---------- Listed entries ----------

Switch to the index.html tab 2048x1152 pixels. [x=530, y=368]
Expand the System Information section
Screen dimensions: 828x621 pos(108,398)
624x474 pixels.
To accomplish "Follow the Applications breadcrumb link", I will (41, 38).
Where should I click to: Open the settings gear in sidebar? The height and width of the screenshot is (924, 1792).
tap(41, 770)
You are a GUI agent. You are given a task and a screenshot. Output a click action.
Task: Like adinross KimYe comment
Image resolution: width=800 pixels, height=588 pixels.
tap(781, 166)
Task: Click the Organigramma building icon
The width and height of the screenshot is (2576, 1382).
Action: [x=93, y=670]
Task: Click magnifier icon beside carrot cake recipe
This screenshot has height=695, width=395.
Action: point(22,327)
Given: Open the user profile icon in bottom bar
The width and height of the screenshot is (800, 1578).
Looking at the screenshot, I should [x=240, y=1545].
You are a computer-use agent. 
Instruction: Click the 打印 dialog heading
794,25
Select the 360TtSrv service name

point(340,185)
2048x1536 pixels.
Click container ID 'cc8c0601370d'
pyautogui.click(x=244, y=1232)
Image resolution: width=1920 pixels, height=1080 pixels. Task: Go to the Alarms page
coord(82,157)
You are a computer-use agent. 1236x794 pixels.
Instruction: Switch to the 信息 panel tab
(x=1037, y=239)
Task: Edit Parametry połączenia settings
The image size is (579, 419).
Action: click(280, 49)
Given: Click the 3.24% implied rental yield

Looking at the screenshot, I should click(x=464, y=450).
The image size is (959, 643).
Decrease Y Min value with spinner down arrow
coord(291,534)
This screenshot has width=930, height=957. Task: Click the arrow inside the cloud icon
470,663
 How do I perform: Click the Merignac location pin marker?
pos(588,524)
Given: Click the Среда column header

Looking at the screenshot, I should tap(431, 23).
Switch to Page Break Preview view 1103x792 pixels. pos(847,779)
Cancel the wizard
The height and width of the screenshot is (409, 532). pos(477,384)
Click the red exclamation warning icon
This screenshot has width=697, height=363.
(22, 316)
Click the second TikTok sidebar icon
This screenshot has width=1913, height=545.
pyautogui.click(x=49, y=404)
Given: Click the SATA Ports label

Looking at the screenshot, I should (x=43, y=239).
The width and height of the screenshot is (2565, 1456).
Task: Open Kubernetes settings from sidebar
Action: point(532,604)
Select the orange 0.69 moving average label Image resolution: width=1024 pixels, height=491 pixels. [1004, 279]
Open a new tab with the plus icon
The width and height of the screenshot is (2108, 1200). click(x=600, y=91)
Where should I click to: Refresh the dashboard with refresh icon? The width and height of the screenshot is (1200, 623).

----------

• _Exercise details_
Reproduce every one of the lines above word for word, from first to last, without changing anything.

• _Problem solution_
Switch to the index.html tab 2048x1152 pixels. [x=530, y=368]
Expand the System Information section
Screen dimensions: 828x621 pos(108,398)
624x474 pixels.
To accomplish "Follow the Applications breadcrumb link", I will (41, 38).
Where should I click to: Open the settings gear in sidebar? The height and width of the screenshot is (924, 1792).
tap(41, 770)
You are a GUI agent. You are given a task and a screenshot. Output a click action.
Task: Like adinross KimYe comment
Image resolution: width=800 pixels, height=588 pixels.
tap(781, 166)
Task: Click the Organigramma building icon
The width and height of the screenshot is (2576, 1382).
Action: [x=93, y=670]
Task: Click magnifier icon beside carrot cake recipe
This screenshot has height=695, width=395.
Action: point(22,327)
Given: Open the user profile icon in bottom bar
The width and height of the screenshot is (800, 1578).
Looking at the screenshot, I should [x=240, y=1545].
You are a computer-use agent. 
Instruction: Click the 打印 dialog heading
794,25
Select the 360TtSrv service name

point(340,185)
2048x1536 pixels.
Click container ID 'cc8c0601370d'
pyautogui.click(x=244, y=1232)
Image resolution: width=1920 pixels, height=1080 pixels. Task: Go to the Alarms page
coord(82,157)
You are a computer-use agent. 1236x794 pixels.
Instruction: Switch to the 信息 panel tab
(x=1037, y=239)
Task: Edit Parametry połączenia settings
The image size is (579, 419).
Action: click(280, 49)
Given: Click the 3.24% implied rental yield

Looking at the screenshot, I should click(x=464, y=450).
The image size is (959, 643).
Decrease Y Min value with spinner down arrow
coord(291,534)
This screenshot has width=930, height=957. Task: Click the arrow inside the cloud icon
470,663
 How do I perform: Click the Merignac location pin marker?
pos(588,524)
Given: Click the Среда column header

Looking at the screenshot, I should tap(431, 23).
Switch to Page Break Preview view 1103x792 pixels. pos(847,779)
Cancel the wizard
The height and width of the screenshot is (409, 532). pos(477,384)
Click the red exclamation warning icon
This screenshot has width=697, height=363.
(22, 316)
Click the second TikTok sidebar icon
This screenshot has width=1913, height=545.
pyautogui.click(x=49, y=404)
Given: Click the SATA Ports label

Looking at the screenshot, I should (x=43, y=239).
The width and height of the screenshot is (2565, 1456).
Task: Open Kubernetes settings from sidebar
Action: point(532,604)
Select the orange 0.69 moving average label Image resolution: width=1024 pixels, height=491 pixels. [1004, 279]
Open a new tab with the plus icon
The width and height of the screenshot is (2108, 1200). click(x=600, y=91)
Where should I click to: Refresh the dashboard with refresh icon? The width and height of the screenshot is (1200, 623).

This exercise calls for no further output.